Noomane Fehri (Technologies de la communication et Économie numérique) a créé un cabinet de conseil spécialisé dans la transformation digitale et ciblant le marché africain, après avoir lancé pour le compte de la Banque internationale arabe de Tunisie, première banque privée du pays, deux incubateurs pour start-up. De plus, l’ancien ministre est depuis octobre 2019 haut-commissaire du World Business Angel Forum (WBAF).
Quelques hauts profils arrivent à se placer à l’international. C’est le cas notamment de Mohammed Nouri Jouini (Planification et Coopération internationale), engagé par la Banque islamique de développement, basée en Arabie Saoudite, comme vice-président en charge du partenariat et du développement.
Cinq membres du gouvernement Jomaa ont choisi de reprendre le cours de leurs carrières à l’étranger. Il s’agit de Kamel Bennaceur (Industrie, Énergie et Mines – CEO at Nomadia Energy Consulting, Abu Dhabi, Émirats arabes unis); Hédi Larbi (Équipement, Aménagement du territoire et Développement durable – Science Po, Paris, et Harvard Kennedy School of Government, Boston); Lassaad Lachaal (Agriculture – Conseiller senior du président de la Banque africaine de développement, Abidjan); Nidhal Ouerfelli (chargé de la Coordination et des Affaires économiques – Directeur et conseiller de l'Administrateur général au Commissariat à l'énergie atomique & énergies alternatives, Paris) et, last but not least, Tawfik Jelassi (Enseignement supérieur, Recherche scientifique, et Technologies de l’information et de la Communication) – recruté en septembre 2015 par l’IMD Business School de Lausanne comme professeur de stratégie et de management de la technologie, poste qu’il cumule depuis juillet 2021 avec celui de sous-directeur général pour la communication et l'information de l'Unesco.

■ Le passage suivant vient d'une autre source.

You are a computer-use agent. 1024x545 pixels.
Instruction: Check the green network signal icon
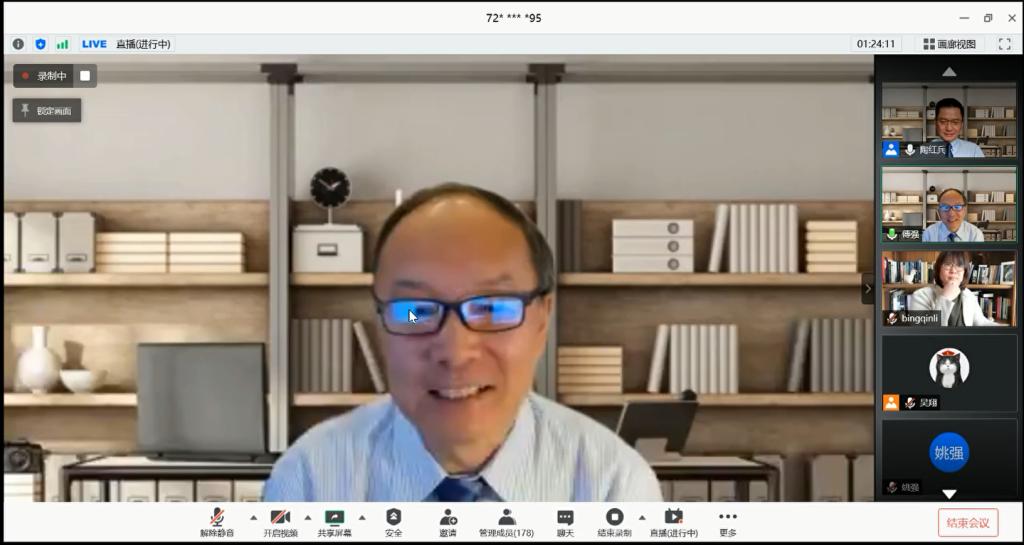(x=62, y=44)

Seul patron tunisien venu de l’étranger pour faire partie du gouvernement Caïd Essebsi en tant que ministre du Commerce et du Tourisme, M. Mehdi Houas, fondateur et président du groupe français Talan (près de 125 millions d’euros de chiffre d’affaires en 2020), spécialisé dans l’innovation et la transformation, en avait repris les commandes à la fin de 2011, après quelque dix mois d’absence.